> **PAGE**:
But is it the "Socratic illusion" or the "Platonic illusion"?

Socrates insisted that he knew nothing; Plato gave the impression that
he knew everything.

Socrates wrote nothing; Plato wrote volumes of books.

Socrates' teaching amounted to showing others the limits of their
knowledge; Plato ran an academy which is the inspiration of the formal
courses in Academia today.

Socrates was, in reality, the first Cynic; whereas Plato is the
inspiration of the know-it-all Theorists of today's Meritocracy. From
the Economic Rationalists, to the Platonic Forms of our day, such as
"Human Rights".

The early Christian movement blended Cynic with Jewish influences. The
difference is that whereas the Cynics were individualists, the Jewish
movement was a collective one. If you don't know about it, read this
webpage on it:

CHRIST AND THE CYNICS: Jesus and other Radical Preachers in
First-Century Tradition
by F. Gerald Downing
http://mailstar.net/downing.html

{p. v.} The traditions about Jesus, then, are Palestinian Jewish, with
supporting and interpretative literary material drawn from Jewish
writings. The audience is 'hellenised', and perhaps mostly
'hellenistic'. ...

{p. vi} If we want to understand these documents {the New Testament} we
need to glean what we can of popular hellenistic culture at the time ...

> **ENTRIES SHOWN**:
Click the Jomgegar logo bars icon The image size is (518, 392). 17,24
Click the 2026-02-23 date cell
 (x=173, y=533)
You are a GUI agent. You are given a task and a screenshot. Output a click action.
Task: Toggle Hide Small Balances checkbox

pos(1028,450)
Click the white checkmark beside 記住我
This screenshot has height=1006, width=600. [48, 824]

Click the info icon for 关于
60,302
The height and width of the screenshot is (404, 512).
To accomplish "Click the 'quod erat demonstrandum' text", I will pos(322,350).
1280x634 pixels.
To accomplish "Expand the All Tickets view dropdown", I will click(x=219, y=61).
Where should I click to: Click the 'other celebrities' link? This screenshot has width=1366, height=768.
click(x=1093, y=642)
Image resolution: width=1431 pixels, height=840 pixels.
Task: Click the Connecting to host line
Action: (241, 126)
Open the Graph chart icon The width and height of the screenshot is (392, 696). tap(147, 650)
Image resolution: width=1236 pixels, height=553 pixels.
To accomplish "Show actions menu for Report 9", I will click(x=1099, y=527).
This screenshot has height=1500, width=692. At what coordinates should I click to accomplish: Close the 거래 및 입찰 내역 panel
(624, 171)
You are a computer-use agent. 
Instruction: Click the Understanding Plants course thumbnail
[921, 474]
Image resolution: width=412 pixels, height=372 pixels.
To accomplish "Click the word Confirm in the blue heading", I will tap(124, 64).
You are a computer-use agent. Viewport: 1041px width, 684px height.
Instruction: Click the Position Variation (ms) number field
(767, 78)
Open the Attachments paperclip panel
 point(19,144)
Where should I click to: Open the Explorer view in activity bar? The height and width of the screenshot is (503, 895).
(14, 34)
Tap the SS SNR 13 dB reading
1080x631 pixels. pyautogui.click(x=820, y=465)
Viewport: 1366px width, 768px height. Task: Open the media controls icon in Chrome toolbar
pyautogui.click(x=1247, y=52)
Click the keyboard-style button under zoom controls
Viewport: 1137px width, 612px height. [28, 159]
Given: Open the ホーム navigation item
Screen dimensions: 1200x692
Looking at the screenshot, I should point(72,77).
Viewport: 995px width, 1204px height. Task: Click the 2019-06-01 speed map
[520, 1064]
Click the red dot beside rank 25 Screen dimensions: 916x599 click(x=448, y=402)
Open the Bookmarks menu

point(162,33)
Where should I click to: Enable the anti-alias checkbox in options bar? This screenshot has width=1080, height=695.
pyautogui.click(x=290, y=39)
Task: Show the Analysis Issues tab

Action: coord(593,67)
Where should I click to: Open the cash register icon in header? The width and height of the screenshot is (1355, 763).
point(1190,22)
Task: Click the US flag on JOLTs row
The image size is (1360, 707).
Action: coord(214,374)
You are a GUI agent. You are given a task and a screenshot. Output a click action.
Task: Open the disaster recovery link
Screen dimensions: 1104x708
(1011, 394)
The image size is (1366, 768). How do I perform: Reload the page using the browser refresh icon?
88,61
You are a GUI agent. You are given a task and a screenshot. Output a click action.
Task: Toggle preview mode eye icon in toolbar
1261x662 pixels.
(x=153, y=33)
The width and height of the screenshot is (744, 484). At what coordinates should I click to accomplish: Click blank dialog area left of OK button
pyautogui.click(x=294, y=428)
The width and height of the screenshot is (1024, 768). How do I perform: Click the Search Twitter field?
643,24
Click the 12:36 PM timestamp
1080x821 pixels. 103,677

> **WRITTEN EXERCISE 1**: Using the passage on Socrates and Plato, decide whether each statement agrees with it: (a) Socrates wrote volumes of books; (b) the early Christian movement blended Cynic with Jewish influences; (c) the Cynics formed a collective movement. Answer yes or no for each, and quote the words of the passage that decide it.
> **WRITTEN EXERCISE 2**: Take the rows from the first one through the line containing "I will pos(322,350).", swap "icon" for "symbol", and write out only that part with nothing else altered.
The rows have no connection to the passage on Socrates and Plato.

> **EXERCISE OUTPUT 1**:
(a) No: "Socrates wrote nothing; Plato wrote volumes of books."
(b) Yes: "The early Christian movement blended Cynic with Jewish influences."
(c) No: "whereas the Cynics were individualists, the Jewish movement was a collective one."

> **EXERCISE OUTPUT 2**:
Click the Jomgegar logo bars symbol The image size is (518, 392). 17,24
Click the 2026-02-23 date cell
 (x=173, y=533)
You are a GUI agent. You are given a task and a screenshot. Output a click action.
Task: Toggle Hide Small Balances checkbox

pos(1028,450)
Click the white checkmark beside 記住我
This screenshot has height=1006, width=600. [48, 824]

Click the info symbol for 关于
60,302
The height and width of the screenshot is (404, 512).
To accomplish "Click the 'quod erat demonstrandum' text", I will pos(322,350).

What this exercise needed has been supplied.